君たちはどう生きるか 感想

ジブリ王国崩壊と一縷の希望

 

この作品に関しては正直評価することが難しい作品の一つといえるだろう

公開前は

予告も場面カットも情報も一切なしで、公開前日になっても情報一切なし

当日になってやっと情報がでるというのは前代未聞だ

宮崎駿いままで積み重ねてきた実績とネームバリューがあるから知名度

ものすごくあるので、確実に人は来るが、ほかの作品で情報一切なしで遮断するのは

大きなリスクだと思う。

スタジオジブリは大きな賭けにでたといっていいだろう。

間違いなく歴史に残る一作だろう

公開前はいろんな妄想が止まらずものすごくわくわくさせてくれた。

 

そして公開されて一足先に劇場へ駆けつけた。

ちなみにIMAXで音響のいい中鑑賞させていただきました。

 

 

 

ストーリーを自分なりにざっくり説明すると

戦火を逃れた少年眞人は疎開し、亡くなった実のお母さんの妹である夏子と一緒に綺麗な家に住むこととなる。

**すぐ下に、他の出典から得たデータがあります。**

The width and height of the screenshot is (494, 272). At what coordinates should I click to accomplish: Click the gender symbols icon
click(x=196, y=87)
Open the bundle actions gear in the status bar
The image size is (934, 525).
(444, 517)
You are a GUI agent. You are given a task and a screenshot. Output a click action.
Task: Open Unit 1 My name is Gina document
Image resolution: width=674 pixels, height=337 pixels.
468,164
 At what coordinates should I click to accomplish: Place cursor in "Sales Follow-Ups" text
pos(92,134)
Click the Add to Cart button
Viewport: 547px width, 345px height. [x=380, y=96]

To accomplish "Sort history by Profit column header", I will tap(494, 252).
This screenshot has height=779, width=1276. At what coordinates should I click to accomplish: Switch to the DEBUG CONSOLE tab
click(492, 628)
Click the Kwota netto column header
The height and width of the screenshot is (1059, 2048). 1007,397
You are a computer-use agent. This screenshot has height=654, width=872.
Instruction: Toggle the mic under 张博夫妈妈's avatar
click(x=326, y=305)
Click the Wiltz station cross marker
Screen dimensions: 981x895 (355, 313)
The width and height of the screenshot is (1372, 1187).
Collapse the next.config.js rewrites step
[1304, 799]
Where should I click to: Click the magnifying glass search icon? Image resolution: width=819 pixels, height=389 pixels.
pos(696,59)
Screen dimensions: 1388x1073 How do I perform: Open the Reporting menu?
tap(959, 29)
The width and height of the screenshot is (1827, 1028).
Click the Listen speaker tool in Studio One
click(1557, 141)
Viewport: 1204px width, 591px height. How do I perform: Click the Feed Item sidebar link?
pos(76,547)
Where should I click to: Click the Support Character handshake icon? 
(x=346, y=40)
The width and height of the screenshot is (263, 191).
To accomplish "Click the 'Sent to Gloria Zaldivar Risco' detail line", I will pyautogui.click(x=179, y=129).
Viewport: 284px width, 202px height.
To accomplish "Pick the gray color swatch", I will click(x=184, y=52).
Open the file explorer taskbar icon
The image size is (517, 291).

アオサギという存在に出会い、夏子は消え、手がかりの大叔父の家である塔に向かうことに

夏子を探すために少年は異世界を旅する  

 

・・・・・という話だ。

間違っていたらすいません!!

 

最初は火垂るの墓のようなリアリズムの話かと思いきや、千と千尋のような異世界

を旅するファンタジーであった。

アオサギやその世界の登場人物たちと

協力しながら異世界を冒険していく話である

文章でストーリーを語るとわかりやすいのだが

しかし本編映像自体は非常に難解であった。抽象的な表現が多く、理解するのに時間がかかる

いや理解不能だ。だがそれが面白い。

一種のアート映画ともいえる

賛否別れるのは確実だろう。

勝手な解釈だが

でてくるモチーフ小道具生き物キャラ部隊すべてが様々な含みをもたせたいわばメタファーのようなものを感じさせるつくりであった

 

それは宮崎駿鈴木敏夫、息子の宮崎吾郎ジブリスタジオ、ジブリを支えてきたクリエイターたち

、そしてジブリ作品を観続けてきた私たちともとらえられる

 

物語の後半で13個で積み上げられた積み木がでてくるが

これは宮崎駿がいままで作ったアニメ映画の本数といえる

 

 

塔の存在はジブリスタジオ 大叔父の存在も宮崎駿自身だと思う

ジブリ自体もいまや宮崎駿を超えるような作り手がいない状態だ。

宮崎吾郎に関してもそうだが、失礼ながら才能を受け継ぐに足りうる才能

とは言い難い。監督も80歳を超え、長年の相棒、親友だった高畑勲監督も

先立たれてしまい、今度は自分の番かもしれない。

いつ死ぬか分からない思いに悩まされる

残されたジブリスタジオはどうなるのかとても心配だ。

衰退して、なくなるか、企業に買収されて別の会社になっているかもしれない。

それに数十年後数年後に自分の作品は誰の記憶からも忘れ去られる残っている可能性だって怪しい。

衰退の一途を垣間見えてしまう。

宮崎駿も自分がつくりだした世界ジブリというブランドに

大きな功罪を抱えていたのだろうと思える。

 

そう思った駿氏はこの映画で解答を示したのかもしれない。

この作品を世に送り出せたこと自体宮崎駿にとって

幸せであり奇跡であり希望であったことなんじゃないかな

 

最後に塔が崩れて異世界から解放されるのもジブリという長い夢から

覚めたともとらえられるし、眞人に掌に一つの積み木が託されたのも

これから巣立っていく若者、若いクリエイターに希望を託したとも思える

 

もうジブリなんてみてないでしっかり現実をみなさい

 

自分の人生を全うした老人が今度はジブリによって人生を壊された人たち(全人類すべて)に

自分の人生にしっかり向き合いなさいと言っているみたいだった

 

作り手としてあるいは人生の主役として我々は自分と向き合わなければいけないだろう

 

 

一種の嘆きそれとも喜びか

ジブリのようなアニメなんて作らないで、自分自身を表現した作品をつくりなさい

宮崎吾郎の息子の件もあり、

クリエイターや作り手に向けた遺言ともいえるメッセージかもしれない。

後宮崎駿を超える才能は別のところで現れると思う。

 

解釈は人それぞれだろう、それぞれがみて感じたことすべてだ。

この作品が面白いと感じる人もいればつまらないと感じる人もいる

つまらないという人がいても全然わかってないなとはいわない

少なくともこの作品はあらゆる意味で記憶に残る作品となった。

何年後かにはまた評価が変わるかもしれないがここでふせさせてもらう。